[[ AVAILABLE DATA, beginning ]]

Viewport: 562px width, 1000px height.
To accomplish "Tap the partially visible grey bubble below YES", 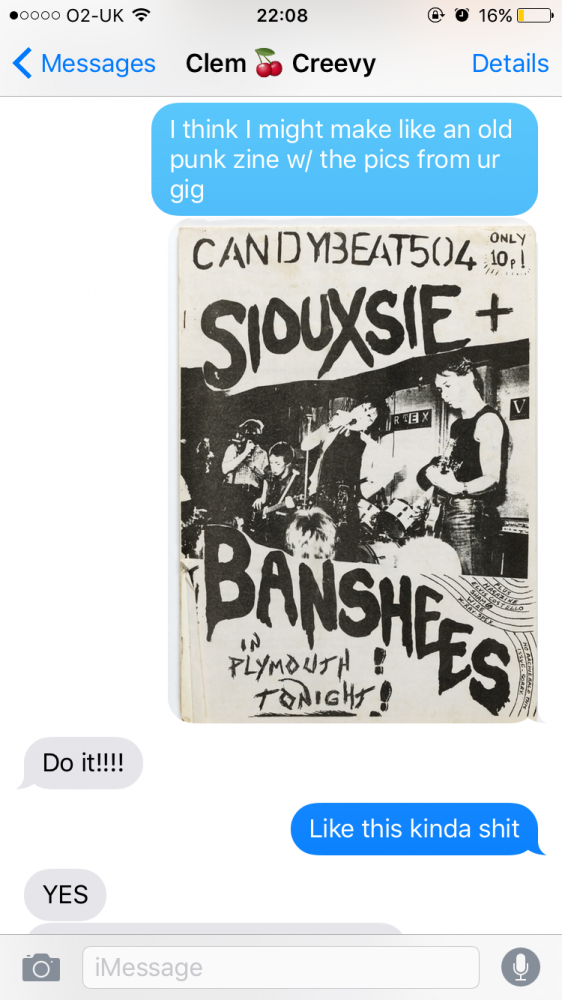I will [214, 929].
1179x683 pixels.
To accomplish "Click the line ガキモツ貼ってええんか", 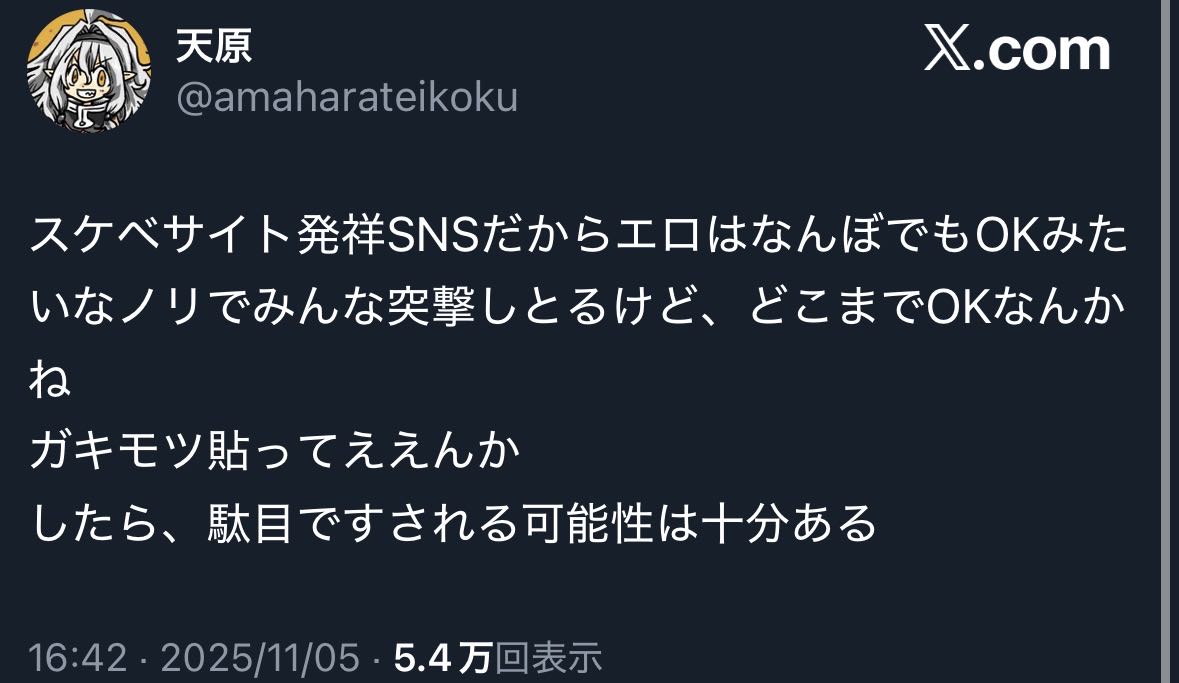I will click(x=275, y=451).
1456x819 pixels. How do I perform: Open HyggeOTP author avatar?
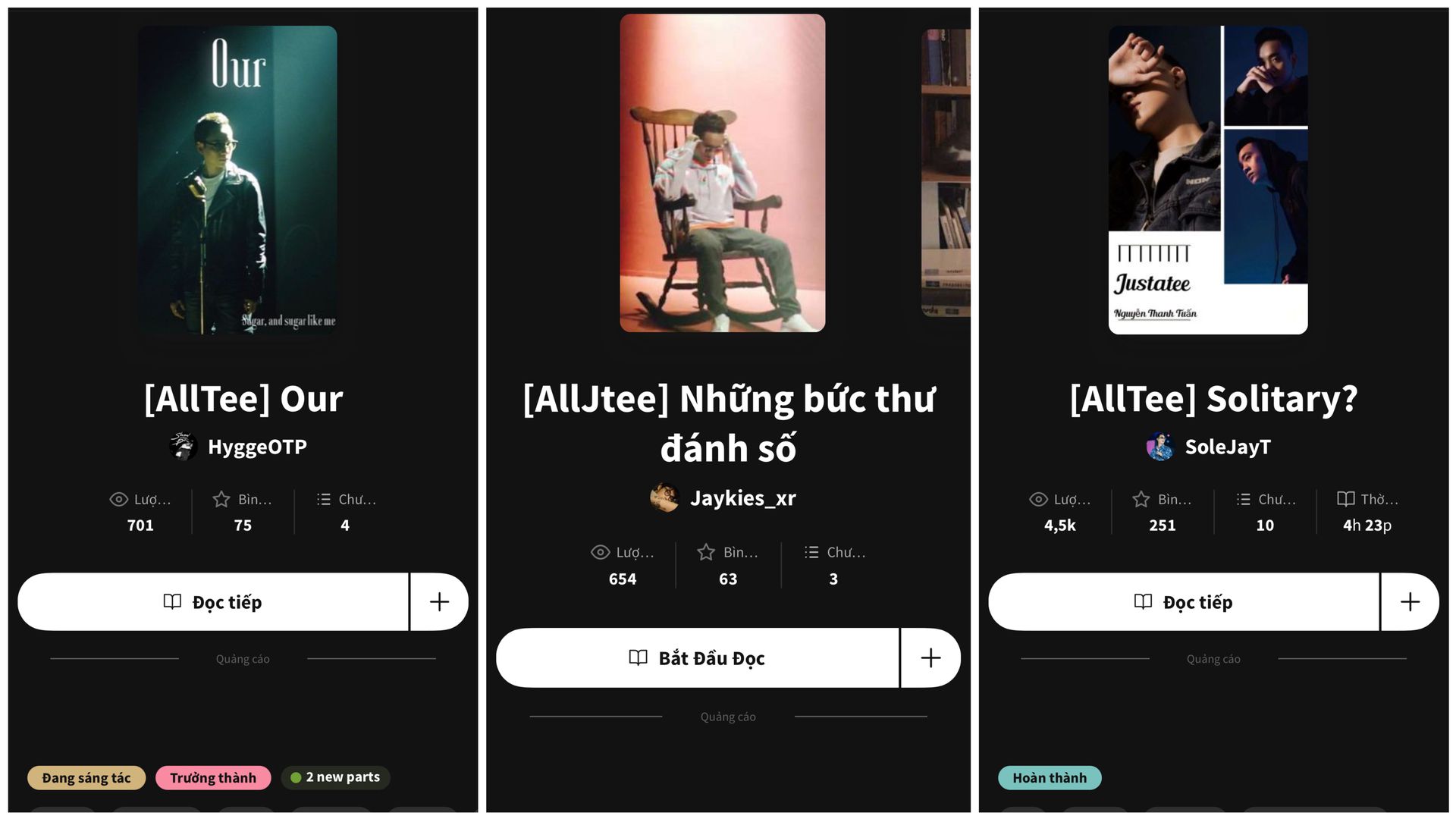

[[ AVAILABLE DATA, end ]]

» **WHAT YOU WILL DO**: For each line of the material that contains the word "pixels", make a copy.

» **TASK SOLUTION**:
1179x683 pixels.
1456x819 pixels. How do I perform: Open HyggeOTP author avatar?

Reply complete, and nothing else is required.